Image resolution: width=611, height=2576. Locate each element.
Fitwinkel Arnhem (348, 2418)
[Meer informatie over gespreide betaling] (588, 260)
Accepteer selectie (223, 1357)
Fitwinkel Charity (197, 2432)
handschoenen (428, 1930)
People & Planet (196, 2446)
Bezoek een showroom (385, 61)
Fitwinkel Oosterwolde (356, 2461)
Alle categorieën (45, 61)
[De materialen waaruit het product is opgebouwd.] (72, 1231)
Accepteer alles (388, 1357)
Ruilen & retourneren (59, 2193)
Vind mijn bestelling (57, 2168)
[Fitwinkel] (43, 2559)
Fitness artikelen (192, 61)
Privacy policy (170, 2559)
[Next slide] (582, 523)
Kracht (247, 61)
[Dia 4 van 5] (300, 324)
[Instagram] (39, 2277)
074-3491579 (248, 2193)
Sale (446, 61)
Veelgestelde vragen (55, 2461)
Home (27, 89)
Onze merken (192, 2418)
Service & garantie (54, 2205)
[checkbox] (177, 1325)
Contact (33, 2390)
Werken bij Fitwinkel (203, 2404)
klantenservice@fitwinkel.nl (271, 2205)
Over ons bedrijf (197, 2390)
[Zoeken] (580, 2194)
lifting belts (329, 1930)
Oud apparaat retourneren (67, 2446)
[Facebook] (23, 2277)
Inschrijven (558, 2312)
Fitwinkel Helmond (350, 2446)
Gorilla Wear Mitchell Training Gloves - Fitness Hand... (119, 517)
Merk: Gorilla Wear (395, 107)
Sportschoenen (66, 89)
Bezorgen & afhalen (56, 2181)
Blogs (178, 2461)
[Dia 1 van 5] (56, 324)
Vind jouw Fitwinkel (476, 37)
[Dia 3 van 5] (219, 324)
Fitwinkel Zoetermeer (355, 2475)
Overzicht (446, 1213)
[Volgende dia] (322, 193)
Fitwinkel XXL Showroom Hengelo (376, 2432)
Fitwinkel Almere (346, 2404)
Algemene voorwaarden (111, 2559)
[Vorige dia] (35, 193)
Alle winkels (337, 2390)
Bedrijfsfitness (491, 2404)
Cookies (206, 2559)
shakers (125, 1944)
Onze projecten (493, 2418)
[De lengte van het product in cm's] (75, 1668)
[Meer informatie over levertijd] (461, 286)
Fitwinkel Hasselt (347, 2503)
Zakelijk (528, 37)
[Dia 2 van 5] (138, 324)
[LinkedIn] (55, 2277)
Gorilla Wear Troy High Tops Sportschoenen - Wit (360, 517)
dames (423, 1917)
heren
......
The lines you need run from the one containing "Cookies (206, 2559)" to the end of the listing. Output exactly those, both ends included.

Cookies (206, 2559)
shakers (125, 1944)
Onze projecten (493, 2418)
[De lengte van het product in cm's] (75, 1668)
[Meer informatie over levertijd] (461, 286)
Fitwinkel Hasselt (347, 2503)
Zakelijk (528, 37)
[Dia 2 van 5] (138, 324)
[LinkedIn] (55, 2277)
Gorilla Wear Troy High Tops Sportschoenen - Wit (360, 517)
dames (423, 1917)
heren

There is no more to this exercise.